Inundations from heavy rainfall and storm surges affect millions of people every year and cause billions of dollars of damage to homes, infrastructure and economies.
And the risks are rising as climate change causes more extreme precipitation and sea level rise, as exposed populations swell.
The new study, published in the journal Nature Communications, looked at global data on flood risks from the sea, rivers and rainfall, as well as population distribution and poverty estimates from the World Bank.
It found about 1.81 billion people — or 23 percent of the people on the planet — are directly exposed to floods of over 15 centimetres (six inches) in 1-in-100-year flooding.
“This would pose significant risks to lives and livelihoods, especially of vulnerable population groups,” the study said.
Overall, nearly 90 percent of those exposed to inundations live in lower or middle income countries, according to the study.
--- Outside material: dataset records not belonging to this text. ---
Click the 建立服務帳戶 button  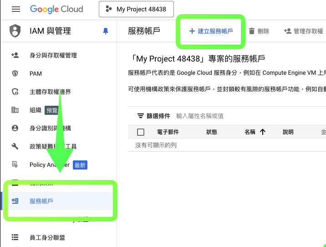(x=211, y=31)
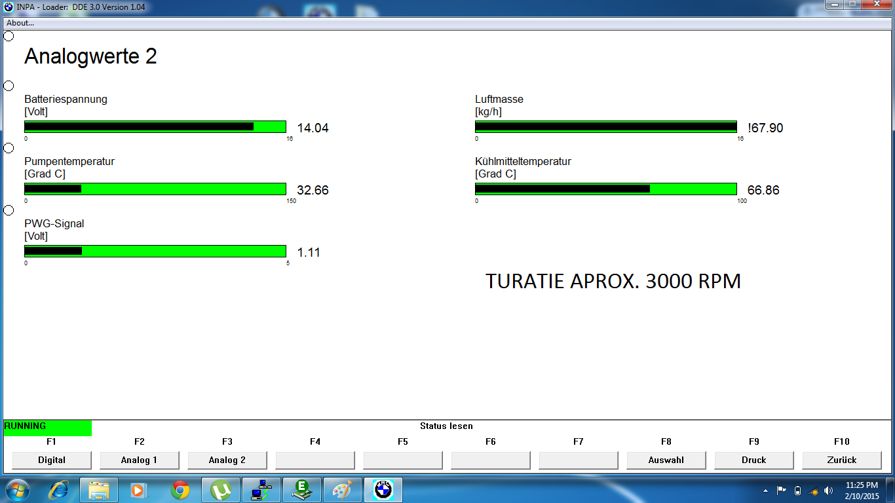
Task: Click the Batteriespannung voltage bar
Action: [155, 126]
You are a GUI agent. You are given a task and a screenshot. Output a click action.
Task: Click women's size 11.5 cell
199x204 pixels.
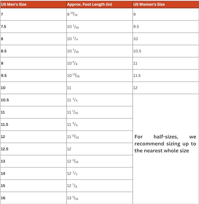point(166,75)
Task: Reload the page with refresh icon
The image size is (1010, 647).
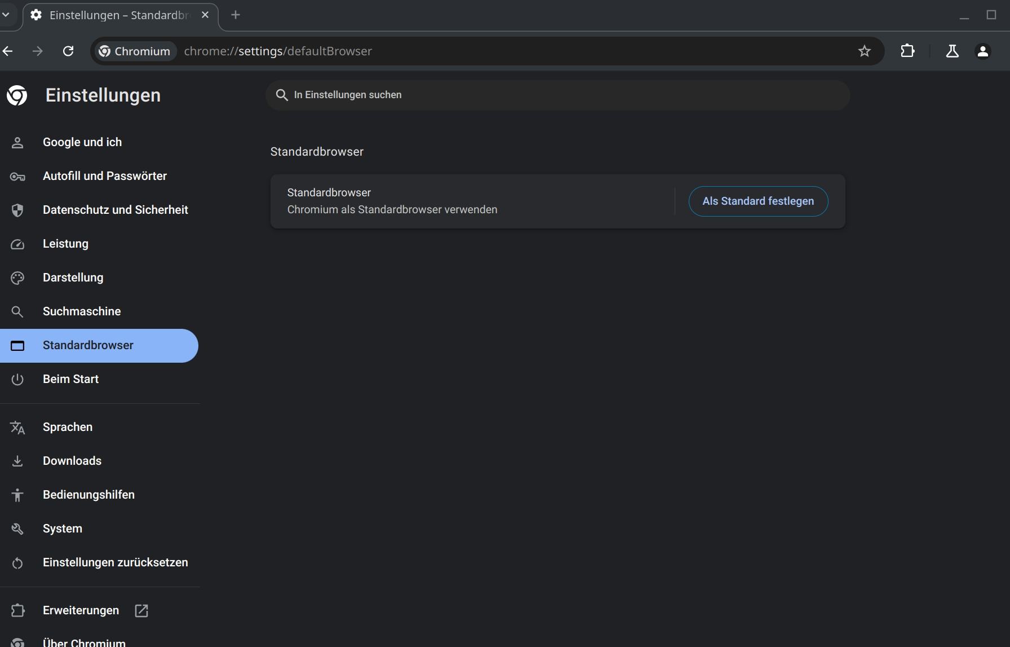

It also concluded the number of people living in poverty and under severe flood risk is “substantially higher than previously thought”.
Researchers found some $9.8 trillion of economic activity globally — around 12 percent of the global gross domestic product in 2020 — is located in areas exposed to severe flooding.
But they said concentrating simply on a monetary value could cause a bias of attention towards higher income countries and economic hubs.
“By accounting for the poverty levels of exposed populations, we show that low-income countries are disproportionately exposed to flood risks, while being more vulnerable to disastrous long-term impacts,” said the study by Jun Rentschler of the World Bank and colleagues.
Overall, the study estimated most people exposed to flooding — 1.24 billion — are in South and East Asia, with China and India accounting for over a third of the global total.
Some 780 million people living on under $5.50 a day are at risk from once-in-a-hundred-year floods, it found.
The research provides “the first global estimates of the interaction between exposure to flood risk, and poverty”, said Thomas McDermott, of the National University of Ireland Galway, in a linked commentary published in Nature Communications.
The authors said previous studies were often limited by geography or the type of flood risk assessed and had underestimated just how many people across the world are exposed.
“Climate change and risky urbanisation patterns are expected to further aggravate these risks in coming years,” they added.
According to World Weather Attribution, a network of scientists tracing the impacts of climate change, global warming has made extreme rainfall more common and more intense across most of the world.
This has likely made flooding more severe in these areas, although scientists stress the other human factors also play a part, such as decisions about where homes and infrastructure are built.
This month, record floods in southern China displaced more than half a million people.
In Bangladesh, the Red Cross said Tuesday seven million people are still in “desperate” need of shelter and aid after some of the heaviest rains in a century swelled rivers to record levels and inundated rural villages.